Congress responded in 2005. As part of a larger energy law, the solons decided that the electricity market had changed. In large parts of the country, utilities were no longer the buyers—or even generators—of power. The Independent System Operators were the boss. So the 2005 energy law “excused” utilities from buying QF power from the cogenerators if, according to a PURPA manual written by the nation’s electric utility trade groups, the QF has access to a sufficiently competitive market to sell its power. Specifically, no purchase obligation exists if the Federal Energy Regulatory Commission finds that the QF has nondiscriminatory access to either of the following:
■ Independently administered, auction-based day-ahead and real-time wholesale markets and wholesale markets for long-term sales of capacity and energy.
■ A regional transmission organization with competitive wholesale markets.
That effectively marked the end of the heyday of cogeneration under PURPA.
Also, the EIA noted, “CHP facilities, particularly those at industrial sites, were disproportionately hard hit by the recent economic recession.
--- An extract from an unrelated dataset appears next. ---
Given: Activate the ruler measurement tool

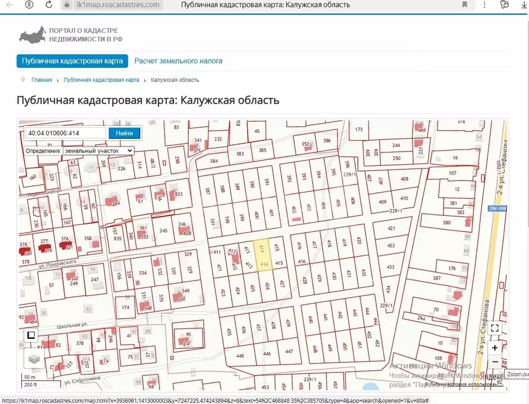Looking at the screenshot, I should [31, 335].
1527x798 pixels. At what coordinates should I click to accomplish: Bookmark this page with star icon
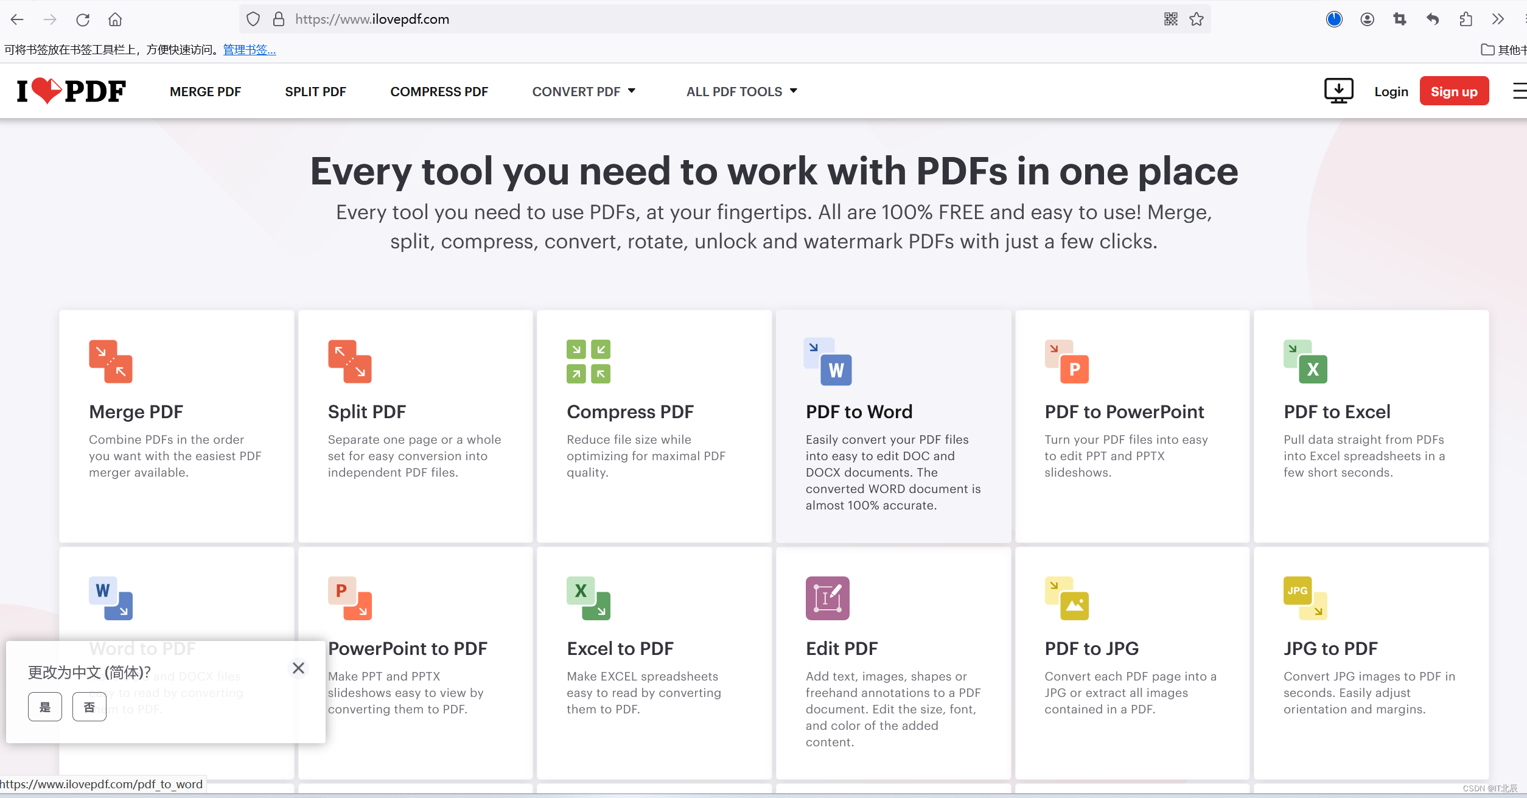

While electricity generation at non-CHP plants increased 4.8% between 2004 and 2011, electricity generation at CHP plants decreased by 11.2% over this same period.”
Since then, developers of industrial CHP projects have focused on markets that aren’t subject to the terms of the 2005 federal law: public power systems, state agencies (including colleges and universities), and the federal government. Selling power output to utilities and the wholesale power markets has been more difficult.
Recently, the ACEEE scored how states are adopting CHP generating strategies. The results show wide disparities. Some, for example, credit CHP projects in their renewable portfolio standards, while others have erected barriers to interconnecting them to the electric grid. According to the ACEEE report, California is the leader in new CHP facilities, “with over 90 installations over the last two years, but Connecticut and Massachusetts also have high levels of deployment relative to other states.”
Conversely, said ACEEE, “many states, including those with strong manufacturing bases like Indiana and Michigan, received low scores due to poor policies and have few new installations over the past few years.”
Said the ACEEE, “Several barriers impede the full realization of the country’s CHP potential. These include electric utility rate structures that discourage utility investment in CHP, a lack of common and fair interconnection and net metering standards, discriminatory utility standby rates, and emissions regulations that do not recognize the improved efficiency and pollution benefits of CHP systems.”
But the energy efficiency group has hopes for the future of CHP, noting that “states with resiliency-focused programs and goals, such as New Jersey, Connecticut, and New York have seen growth in CHP deployment since Superstorm Sandy, and likely will continue to see that in the future as well.”
New air quality rules in the Obama administration’s Clean Power Plan could also spur CHP, says ACEEE. “As states work toward compliance with new air quality regulations… CHP is a readily available resource that can help states meet their goals for energy savings and greenhouse gas emissions reductions.” ■
—Kennedy Maize is a POWER contributing editor.